By opening up your mind through your aspiration list there is no telling where you might find yourself a year from now. It might be in your new home, with a group of friends who are each reading aloud from their hilarious aspiration lists. Or it could be you will be exploring the ocean floors with a world class group of oceanographers.
The point of your aspiration list is to daydream in writing and see if any rabbit holes open up to accommodate your own personal wonderland.
The first assignment we give in the goals class we teach at Journal in a BoxTM (Your Journal: The Tool to Reach Your Goals) is to write 10 different goals in your journal. Some people are saddened that we limit the list to 10 and others are hard pressed to come up with 10.
In your journal you may write as many or as few as you would like. Your goals will stretch across your professional, personal and spiritual life. You can also have goals that are just for fun.
After you’ve written your goals list choose one which you want to pursue. Once you’ve acquired the new habits needed to reach your goal or after you have reached your goal choose another from the list and begin again.

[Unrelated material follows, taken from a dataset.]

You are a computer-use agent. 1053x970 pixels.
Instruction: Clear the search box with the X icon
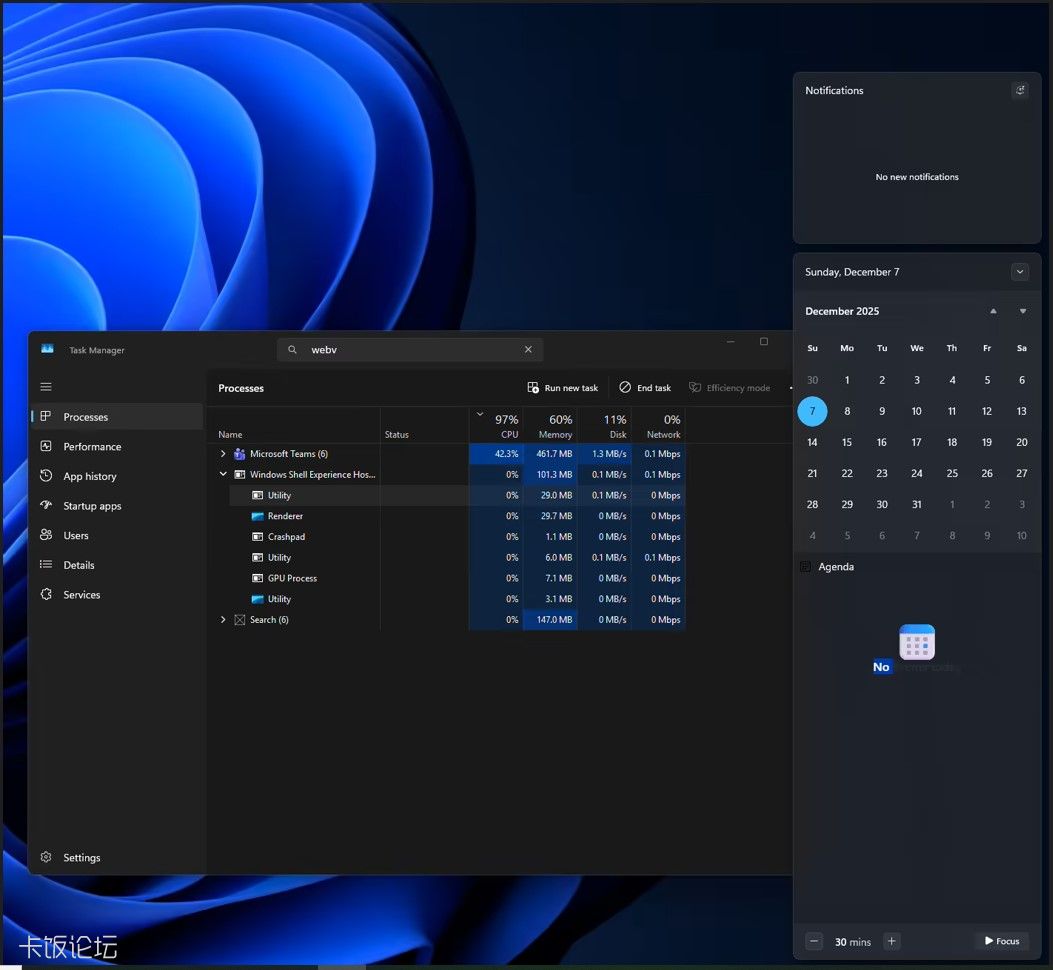[x=528, y=350]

Keep adding goals to your list as soon as you identify them. Keep working on one goal at a time as you check them off.
Sometimes as your life shifts and changes you will discover that some of the goals on your original list will no longer be important. Cross off the goals you no longer wish to seek.
Your goals list is perhaps the most important list you will put in either your personal or business journal. It has the most potential to shape and influence your personal and professional life.
Your book list will include the title, the author, date completed and any notes you have about the book. You may also want to note if the book was recommended and if so by whom.
A list of the great (and not so great) books you’ve read is useful in a number of ways.
The first way the list is useful is to remind you of what you do or do not want to purchase in the future. I didn’t finish War and Peace because . . . or I’ll buy any book (your favorite author) writes.
And there is more. Your list is useful when making recommendations to family, friends and coworkers. It is also a godsend when determining a gift list for those same folks.
And, isn’t it exciting to think of the pleasure your children and grandchildren will derive from reading your list and hopefully some of your own favorite books.
Plus, you will have fun walking back through memory lane as you note the genres you are most drawn to, the different phases you went through, your favorite authors, what your interests are and what they were at any particular time in your past.
Your book list is also amazingly useful when you are on a personal or professional quest for life or business improvement. Which books need to be reread? Which should you give to your employees? Which didn’t make the cut?
One more note about book lists. You will also find it helpful to include a list of books you want to read. The books that are for pleasure as well as the books which will be useful for your professional or personal growth need to be on this list.
There are certain goodies I want to own. But only if I can get them at a bargain price. Everything from furniture for my secret garden to tickets for concerts goes on this list. Occasionally I go on a bargain hunting trip with list in hand. At other times I happen across an item from my bargain list by happenstance. Either way, the list is useful.
You can include classes you would like to take or trips you would like to make on your bargain list. Services such as window washing or landscaping can also be added to the list.
One way I’ve found to make my bargain list more useful is to be less specific and more general when I make the list. For example, instead of listing a concrete bench I simply say garden furniture. Instead of naming a particular artist or group, I note I would like to attend a live performance.
My bargain list is exclusively for things I want as opposed to things I need. The reason for the distinction is that the list is based on finding bargains. What I need may or may not come to me as a bargain. Things I want can wait until I find the bargain.
Isn’t it great to get or find something wonderful without even looking for it? And, while most of us don’t stumble upon a bucket of gold in our driveway we all do have our own serendipitous moments.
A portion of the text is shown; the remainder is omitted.